### Set task:
Swap "Wygodne Zwroty" for "Darmowe Zwroty" in the stretch of the listing from the line containing "Читать больше (1152, 1035)" through the line containing "Środek nawilżający rozgrzewający", then write out that stretch again with nothing else changed.

[Interface element listing]
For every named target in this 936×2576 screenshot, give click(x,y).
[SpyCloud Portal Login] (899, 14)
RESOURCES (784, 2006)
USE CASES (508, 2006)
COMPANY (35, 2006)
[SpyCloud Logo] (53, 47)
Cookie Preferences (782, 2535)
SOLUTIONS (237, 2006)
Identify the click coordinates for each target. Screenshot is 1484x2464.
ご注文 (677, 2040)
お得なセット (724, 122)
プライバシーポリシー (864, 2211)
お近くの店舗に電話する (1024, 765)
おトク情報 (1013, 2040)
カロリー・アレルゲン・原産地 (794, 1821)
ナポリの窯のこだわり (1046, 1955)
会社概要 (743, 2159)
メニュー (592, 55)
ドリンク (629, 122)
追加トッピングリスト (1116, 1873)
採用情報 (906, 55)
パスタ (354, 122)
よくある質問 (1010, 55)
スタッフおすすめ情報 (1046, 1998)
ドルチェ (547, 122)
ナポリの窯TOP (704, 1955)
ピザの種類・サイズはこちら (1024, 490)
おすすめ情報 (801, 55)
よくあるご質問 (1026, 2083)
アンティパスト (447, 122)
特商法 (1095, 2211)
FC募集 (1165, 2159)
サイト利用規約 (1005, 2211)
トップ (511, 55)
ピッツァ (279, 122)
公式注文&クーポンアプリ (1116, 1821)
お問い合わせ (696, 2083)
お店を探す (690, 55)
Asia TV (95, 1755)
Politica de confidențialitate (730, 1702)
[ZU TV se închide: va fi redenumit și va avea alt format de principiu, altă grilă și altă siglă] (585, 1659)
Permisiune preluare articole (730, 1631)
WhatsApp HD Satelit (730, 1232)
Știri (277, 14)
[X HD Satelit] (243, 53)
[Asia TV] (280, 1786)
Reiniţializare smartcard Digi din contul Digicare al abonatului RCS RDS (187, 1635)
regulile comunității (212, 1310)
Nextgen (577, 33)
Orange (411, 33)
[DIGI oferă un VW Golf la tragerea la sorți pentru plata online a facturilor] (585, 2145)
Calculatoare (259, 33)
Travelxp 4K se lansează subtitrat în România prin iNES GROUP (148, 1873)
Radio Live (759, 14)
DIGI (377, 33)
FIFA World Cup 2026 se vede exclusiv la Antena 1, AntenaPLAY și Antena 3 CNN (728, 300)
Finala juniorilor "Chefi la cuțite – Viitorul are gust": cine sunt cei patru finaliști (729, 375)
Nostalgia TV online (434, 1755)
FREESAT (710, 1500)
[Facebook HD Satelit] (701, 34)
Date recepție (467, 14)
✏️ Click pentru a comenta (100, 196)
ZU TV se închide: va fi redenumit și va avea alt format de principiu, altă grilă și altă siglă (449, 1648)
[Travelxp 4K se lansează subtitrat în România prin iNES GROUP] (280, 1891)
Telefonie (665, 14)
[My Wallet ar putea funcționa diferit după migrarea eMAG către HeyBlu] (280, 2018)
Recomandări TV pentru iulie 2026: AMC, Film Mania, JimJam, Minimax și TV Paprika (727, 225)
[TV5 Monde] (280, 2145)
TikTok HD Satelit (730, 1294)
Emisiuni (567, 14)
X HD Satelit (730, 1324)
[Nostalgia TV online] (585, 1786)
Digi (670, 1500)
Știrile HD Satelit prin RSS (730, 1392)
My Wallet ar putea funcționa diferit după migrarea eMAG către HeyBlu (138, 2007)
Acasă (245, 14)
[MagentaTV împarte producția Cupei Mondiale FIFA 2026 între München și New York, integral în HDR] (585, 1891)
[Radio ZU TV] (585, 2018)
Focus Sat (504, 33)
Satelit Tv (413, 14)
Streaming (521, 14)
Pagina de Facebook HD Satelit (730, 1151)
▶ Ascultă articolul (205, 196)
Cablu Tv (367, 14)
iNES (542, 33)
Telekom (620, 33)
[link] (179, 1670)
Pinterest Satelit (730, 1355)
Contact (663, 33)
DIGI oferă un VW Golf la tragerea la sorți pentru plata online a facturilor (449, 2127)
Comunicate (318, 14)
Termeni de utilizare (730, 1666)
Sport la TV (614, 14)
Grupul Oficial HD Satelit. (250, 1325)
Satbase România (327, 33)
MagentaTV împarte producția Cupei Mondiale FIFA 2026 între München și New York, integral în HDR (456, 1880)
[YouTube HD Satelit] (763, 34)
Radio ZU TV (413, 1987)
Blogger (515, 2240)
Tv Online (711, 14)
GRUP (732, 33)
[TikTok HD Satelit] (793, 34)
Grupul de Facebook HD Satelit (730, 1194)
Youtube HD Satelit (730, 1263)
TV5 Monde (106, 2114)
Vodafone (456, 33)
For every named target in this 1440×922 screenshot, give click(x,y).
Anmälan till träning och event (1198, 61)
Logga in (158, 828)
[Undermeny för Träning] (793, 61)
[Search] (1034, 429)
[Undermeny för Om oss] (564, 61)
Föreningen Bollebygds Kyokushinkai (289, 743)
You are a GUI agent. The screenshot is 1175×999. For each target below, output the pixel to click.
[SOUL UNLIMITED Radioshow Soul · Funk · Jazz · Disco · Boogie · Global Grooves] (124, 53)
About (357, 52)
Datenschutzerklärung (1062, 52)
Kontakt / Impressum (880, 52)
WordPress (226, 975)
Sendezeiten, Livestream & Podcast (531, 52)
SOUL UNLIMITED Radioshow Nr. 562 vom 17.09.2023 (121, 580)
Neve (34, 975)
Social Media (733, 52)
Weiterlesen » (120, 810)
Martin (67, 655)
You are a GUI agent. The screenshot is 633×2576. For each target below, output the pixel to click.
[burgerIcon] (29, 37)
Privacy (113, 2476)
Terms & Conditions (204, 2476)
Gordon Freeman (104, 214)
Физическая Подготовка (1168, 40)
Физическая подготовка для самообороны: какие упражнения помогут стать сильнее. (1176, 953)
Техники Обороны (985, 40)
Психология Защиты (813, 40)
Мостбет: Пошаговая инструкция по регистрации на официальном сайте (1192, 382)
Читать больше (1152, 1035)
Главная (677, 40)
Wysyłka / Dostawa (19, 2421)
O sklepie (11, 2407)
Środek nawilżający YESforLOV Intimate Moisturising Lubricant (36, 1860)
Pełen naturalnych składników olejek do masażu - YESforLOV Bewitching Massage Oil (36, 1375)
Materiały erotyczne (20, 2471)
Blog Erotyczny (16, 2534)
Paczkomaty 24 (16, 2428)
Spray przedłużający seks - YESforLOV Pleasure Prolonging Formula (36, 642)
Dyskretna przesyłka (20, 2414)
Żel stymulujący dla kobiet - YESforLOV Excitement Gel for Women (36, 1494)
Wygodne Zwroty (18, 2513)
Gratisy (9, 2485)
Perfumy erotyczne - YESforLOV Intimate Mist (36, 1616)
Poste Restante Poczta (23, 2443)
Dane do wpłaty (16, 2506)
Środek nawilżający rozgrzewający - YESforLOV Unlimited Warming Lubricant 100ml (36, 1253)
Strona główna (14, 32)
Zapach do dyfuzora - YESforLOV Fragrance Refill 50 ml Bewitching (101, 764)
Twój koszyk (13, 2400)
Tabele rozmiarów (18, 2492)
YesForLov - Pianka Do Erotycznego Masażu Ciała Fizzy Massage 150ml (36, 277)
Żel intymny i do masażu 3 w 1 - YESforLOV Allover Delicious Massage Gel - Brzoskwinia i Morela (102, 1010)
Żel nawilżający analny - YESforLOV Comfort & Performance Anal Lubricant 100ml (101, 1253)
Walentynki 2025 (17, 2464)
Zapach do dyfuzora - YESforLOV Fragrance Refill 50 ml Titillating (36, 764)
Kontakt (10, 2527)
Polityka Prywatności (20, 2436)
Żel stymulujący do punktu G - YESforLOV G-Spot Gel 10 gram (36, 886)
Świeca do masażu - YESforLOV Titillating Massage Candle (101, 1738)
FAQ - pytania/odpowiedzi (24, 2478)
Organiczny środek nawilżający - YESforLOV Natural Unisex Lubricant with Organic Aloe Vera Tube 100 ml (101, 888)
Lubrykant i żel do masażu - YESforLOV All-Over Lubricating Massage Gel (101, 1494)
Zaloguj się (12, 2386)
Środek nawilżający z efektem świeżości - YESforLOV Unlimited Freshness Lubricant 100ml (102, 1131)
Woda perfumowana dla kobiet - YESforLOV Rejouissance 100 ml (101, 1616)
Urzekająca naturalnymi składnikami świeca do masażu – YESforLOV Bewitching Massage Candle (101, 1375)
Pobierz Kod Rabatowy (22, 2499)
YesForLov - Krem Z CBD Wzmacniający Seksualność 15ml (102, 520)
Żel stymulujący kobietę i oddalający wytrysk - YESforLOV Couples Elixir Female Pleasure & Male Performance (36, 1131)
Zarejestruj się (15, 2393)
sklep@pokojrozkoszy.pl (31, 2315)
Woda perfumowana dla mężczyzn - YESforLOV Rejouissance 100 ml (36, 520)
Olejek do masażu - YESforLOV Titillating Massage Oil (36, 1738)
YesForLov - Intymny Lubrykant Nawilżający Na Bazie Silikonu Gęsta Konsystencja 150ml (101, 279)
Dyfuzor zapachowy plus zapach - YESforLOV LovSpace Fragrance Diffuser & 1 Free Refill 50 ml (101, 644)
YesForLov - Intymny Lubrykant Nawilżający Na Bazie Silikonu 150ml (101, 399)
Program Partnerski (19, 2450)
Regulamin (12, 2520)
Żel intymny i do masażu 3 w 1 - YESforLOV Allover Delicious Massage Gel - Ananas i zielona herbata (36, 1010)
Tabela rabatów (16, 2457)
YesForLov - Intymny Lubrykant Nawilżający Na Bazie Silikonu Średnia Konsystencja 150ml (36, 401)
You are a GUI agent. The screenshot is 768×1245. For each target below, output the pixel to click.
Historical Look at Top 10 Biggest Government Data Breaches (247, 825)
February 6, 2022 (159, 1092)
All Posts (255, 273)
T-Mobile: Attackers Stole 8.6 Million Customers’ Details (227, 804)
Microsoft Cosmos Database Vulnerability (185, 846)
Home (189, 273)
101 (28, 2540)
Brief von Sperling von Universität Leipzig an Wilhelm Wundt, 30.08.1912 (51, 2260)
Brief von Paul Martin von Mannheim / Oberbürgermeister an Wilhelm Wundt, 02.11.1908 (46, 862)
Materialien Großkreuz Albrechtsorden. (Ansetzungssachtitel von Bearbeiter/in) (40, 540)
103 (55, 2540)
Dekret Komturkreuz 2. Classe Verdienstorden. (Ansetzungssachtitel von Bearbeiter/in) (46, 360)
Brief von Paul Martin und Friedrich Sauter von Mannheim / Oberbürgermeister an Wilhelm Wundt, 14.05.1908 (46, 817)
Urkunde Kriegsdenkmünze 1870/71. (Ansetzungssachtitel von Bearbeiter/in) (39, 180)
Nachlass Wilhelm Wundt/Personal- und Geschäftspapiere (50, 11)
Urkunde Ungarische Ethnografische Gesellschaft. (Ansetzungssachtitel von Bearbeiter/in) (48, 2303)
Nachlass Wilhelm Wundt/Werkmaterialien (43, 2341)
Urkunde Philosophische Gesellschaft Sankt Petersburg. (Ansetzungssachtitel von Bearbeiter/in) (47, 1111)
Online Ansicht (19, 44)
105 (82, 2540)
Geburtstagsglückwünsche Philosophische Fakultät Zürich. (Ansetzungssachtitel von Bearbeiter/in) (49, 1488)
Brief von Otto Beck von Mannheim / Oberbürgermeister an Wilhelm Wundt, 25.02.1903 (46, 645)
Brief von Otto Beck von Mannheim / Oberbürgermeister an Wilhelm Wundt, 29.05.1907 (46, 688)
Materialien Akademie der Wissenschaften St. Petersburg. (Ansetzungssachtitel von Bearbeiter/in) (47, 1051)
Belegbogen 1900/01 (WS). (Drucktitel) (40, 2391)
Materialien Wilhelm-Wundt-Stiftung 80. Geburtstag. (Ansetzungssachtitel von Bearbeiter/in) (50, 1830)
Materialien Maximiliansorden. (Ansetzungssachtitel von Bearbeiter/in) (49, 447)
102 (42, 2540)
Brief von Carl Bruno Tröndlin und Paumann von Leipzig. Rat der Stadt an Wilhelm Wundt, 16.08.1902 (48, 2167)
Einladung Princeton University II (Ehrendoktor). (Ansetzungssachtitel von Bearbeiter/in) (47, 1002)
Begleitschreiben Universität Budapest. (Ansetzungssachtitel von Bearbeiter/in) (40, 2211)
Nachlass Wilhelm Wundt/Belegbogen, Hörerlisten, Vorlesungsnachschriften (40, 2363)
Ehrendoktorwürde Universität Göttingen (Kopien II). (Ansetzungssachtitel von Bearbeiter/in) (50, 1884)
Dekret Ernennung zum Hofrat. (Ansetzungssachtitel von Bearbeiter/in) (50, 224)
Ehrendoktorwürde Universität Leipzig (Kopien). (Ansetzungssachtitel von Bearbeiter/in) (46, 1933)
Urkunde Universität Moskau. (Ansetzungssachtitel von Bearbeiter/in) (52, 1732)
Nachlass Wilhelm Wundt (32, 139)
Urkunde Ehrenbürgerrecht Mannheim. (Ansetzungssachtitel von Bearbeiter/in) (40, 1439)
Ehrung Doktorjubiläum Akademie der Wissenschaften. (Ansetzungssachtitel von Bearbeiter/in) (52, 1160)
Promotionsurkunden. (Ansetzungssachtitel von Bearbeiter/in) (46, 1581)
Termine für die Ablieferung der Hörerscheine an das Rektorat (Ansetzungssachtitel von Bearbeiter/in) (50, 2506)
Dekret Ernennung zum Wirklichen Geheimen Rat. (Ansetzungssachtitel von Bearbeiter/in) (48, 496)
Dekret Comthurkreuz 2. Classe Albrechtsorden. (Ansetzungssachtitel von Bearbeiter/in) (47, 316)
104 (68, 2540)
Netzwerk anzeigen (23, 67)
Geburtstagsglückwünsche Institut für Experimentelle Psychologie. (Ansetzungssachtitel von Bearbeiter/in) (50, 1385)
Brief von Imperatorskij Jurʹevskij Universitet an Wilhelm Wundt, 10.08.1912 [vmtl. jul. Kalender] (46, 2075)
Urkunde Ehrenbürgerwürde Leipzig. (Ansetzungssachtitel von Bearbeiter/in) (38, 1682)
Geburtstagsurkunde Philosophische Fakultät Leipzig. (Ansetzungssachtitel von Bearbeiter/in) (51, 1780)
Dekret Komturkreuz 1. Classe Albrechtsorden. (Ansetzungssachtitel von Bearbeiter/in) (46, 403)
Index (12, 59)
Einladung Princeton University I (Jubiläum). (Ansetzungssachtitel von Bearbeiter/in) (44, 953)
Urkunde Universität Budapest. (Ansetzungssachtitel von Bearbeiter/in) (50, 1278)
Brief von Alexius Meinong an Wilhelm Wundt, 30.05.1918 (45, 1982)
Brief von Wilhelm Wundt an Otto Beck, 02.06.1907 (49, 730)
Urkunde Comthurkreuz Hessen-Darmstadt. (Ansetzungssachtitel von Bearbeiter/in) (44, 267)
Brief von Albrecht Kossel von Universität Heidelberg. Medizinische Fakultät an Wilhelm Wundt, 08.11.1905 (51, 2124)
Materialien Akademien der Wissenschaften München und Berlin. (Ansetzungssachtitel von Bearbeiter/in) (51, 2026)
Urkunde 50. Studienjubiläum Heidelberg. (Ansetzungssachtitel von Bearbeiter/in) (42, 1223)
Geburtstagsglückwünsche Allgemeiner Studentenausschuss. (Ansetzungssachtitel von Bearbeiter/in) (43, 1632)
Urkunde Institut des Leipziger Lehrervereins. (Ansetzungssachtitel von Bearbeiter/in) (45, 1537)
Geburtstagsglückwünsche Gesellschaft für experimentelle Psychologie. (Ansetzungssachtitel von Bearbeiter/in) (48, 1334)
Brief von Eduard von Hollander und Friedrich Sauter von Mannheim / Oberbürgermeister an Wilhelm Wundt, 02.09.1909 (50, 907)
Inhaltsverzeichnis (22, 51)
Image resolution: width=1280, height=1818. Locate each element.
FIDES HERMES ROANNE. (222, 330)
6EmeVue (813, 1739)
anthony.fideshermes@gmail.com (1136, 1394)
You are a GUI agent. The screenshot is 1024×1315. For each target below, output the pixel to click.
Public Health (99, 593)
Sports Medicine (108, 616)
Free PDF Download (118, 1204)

### The response:
Читать больше (1152, 1035)
Главная (677, 40)
Wysyłka / Dostawa (19, 2421)
O sklepie (11, 2407)
Środek nawilżający YESforLOV Intimate Moisturising Lubricant (36, 1860)
Pełen naturalnych składników olejek do masażu - YESforLOV Bewitching Massage Oil (36, 1375)
Materiały erotyczne (20, 2471)
Blog Erotyczny (16, 2534)
Paczkomaty 24 (16, 2428)
Spray przedłużający seks - YESforLOV Pleasure Prolonging Formula (36, 642)
Dyskretna przesyłka (20, 2414)
Żel stymulujący dla kobiet - YESforLOV Excitement Gel for Women (36, 1494)
Darmowe Zwroty (18, 2513)
Gratisy (9, 2485)
Perfumy erotyczne - YESforLOV Intimate Mist (36, 1616)
Poste Restante Poczta (23, 2443)
Dane do wpłaty (16, 2506)
Środek nawilżający rozgrzewający - YESforLOV Unlimited Warming Lubricant 100ml (36, 1253)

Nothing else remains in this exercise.